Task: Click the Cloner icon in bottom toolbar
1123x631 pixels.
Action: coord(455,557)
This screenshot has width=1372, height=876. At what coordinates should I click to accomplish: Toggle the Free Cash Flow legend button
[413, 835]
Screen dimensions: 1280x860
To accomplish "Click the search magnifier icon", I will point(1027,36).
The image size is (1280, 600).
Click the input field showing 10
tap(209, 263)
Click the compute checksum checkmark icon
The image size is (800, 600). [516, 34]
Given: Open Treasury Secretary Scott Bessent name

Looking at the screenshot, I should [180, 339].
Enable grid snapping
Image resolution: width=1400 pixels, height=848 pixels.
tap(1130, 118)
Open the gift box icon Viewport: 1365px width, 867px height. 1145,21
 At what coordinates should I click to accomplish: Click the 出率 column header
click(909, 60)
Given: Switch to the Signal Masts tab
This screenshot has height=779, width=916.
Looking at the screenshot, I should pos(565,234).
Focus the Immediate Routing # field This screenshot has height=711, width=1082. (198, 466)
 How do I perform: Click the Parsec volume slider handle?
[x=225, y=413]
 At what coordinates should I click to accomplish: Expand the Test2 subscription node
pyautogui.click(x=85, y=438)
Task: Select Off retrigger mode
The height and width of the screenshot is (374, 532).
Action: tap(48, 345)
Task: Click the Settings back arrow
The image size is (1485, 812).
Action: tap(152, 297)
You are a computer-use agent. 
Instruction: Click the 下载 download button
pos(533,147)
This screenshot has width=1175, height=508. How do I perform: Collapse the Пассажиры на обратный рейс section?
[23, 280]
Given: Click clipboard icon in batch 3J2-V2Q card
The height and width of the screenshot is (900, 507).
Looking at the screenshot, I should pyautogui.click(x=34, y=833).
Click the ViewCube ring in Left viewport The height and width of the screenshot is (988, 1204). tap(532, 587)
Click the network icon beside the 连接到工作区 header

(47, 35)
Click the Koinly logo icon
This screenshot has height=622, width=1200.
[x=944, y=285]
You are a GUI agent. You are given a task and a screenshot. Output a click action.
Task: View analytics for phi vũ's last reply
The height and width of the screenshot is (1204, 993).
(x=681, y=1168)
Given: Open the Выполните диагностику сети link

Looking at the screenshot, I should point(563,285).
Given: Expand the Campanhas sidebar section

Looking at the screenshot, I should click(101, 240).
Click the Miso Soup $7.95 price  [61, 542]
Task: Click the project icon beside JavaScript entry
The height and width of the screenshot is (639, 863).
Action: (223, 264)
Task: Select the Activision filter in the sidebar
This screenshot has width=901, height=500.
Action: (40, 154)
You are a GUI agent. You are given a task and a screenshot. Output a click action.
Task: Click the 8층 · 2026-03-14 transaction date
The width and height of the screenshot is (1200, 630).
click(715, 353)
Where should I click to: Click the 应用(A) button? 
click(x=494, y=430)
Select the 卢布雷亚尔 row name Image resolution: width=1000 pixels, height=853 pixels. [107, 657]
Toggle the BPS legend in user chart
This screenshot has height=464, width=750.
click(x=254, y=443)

═══

What you give back should be only the lines of the records above, starting at the line with "Instruction: Click the 下载 download button" and ending at the line with "Task: Click the 8층", restated word for word.

Instruction: Click the 下载 download button
pos(533,147)
This screenshot has width=1175, height=508. How do I perform: Collapse the Пассажиры на обратный рейс section?
[23, 280]
Given: Click clipboard icon in batch 3J2-V2Q card
The height and width of the screenshot is (900, 507).
Looking at the screenshot, I should pyautogui.click(x=34, y=833).
Click the ViewCube ring in Left viewport The height and width of the screenshot is (988, 1204). tap(532, 587)
Click the network icon beside the 连接到工作区 header

(47, 35)
Click the Koinly logo icon
This screenshot has height=622, width=1200.
[x=944, y=285]
You are a GUI agent. You are given a task and a screenshot. Output a click action.
Task: View analytics for phi vũ's last reply
The height and width of the screenshot is (1204, 993).
(x=681, y=1168)
Given: Open the Выполните диагностику сети link

Looking at the screenshot, I should point(563,285).
Given: Expand the Campanhas sidebar section

Looking at the screenshot, I should click(101, 240).
Click the Miso Soup $7.95 price  [61, 542]
Task: Click the project icon beside JavaScript entry
The height and width of the screenshot is (639, 863).
Action: (223, 264)
Task: Select the Activision filter in the sidebar
This screenshot has width=901, height=500.
Action: (40, 154)
You are a GUI agent. You are given a task and a screenshot. Output a click action.
Task: Click the 8층 · 2026-03-14 transaction date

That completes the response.